So first, let's just get comfortable. You can sit, stand, lie down—whatever feels right for your body in this moment. There's no wrong way to do this. Just find yourself a position where you can stay still for the next few minutes without fidgeting. Let your shoulders drop away from your ears. Good. Now, let your hands rest wherever they naturally fall.

Here's where we begin. I want you to take one deep, intentional breath with me. Breathe in through your nose for a count of four, feeling the cool air travel down into your belly. Hold it there for just a moment. Then exhale through your mouth like you're gently fogging a mirror. Let it be soft, not forced. Feel how your body softens just a little bit? That's your signal that you're on the right track.
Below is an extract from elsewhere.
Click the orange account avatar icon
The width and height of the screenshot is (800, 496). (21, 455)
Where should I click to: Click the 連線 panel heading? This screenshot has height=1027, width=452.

Now we're going to anchor ourselves with what I call the Three-Part Breath. This is the magic one. For the next few minutes, breathe in through your nose, and as you do, imagine breathing in calm, stability, whatever word resonates with you. Count to four. Your belly expands first, then your ribs widen like an umbrella opening, then your chest lifts gently. You're filling yourself from the bottom up, like pouring water into a glass.

Hold that breath for just two counts. Notice the fullness. You're safe here.

Then exhale slowly through your mouth for a count of six. Yes, longer than the inhale. This is key. That longer exhale tells your nervous system that it's time to rest. Feel your chest settle, your ribs draw back in, your belly soften. You're emptying the glass completely.

Let's do this together, five more times. In through the nose for four. Hold for two. Out through the mouth for six. Feel the rhythm. In for four. Hold for two. Out for six. You're doing beautifully. Let's do three more. The tension is loosening. Two more. And one more. Lovely.

Now, as we come back, carry this rhythm with you. When you feel that tension creeping back later today, steal just three of these breaths. That's it. Three anchors to steady yourself.

Thank you so much for practicing Mindful Moments with me today. Please subscribe so you never miss a daily breathing exercise for relaxation. You've got this.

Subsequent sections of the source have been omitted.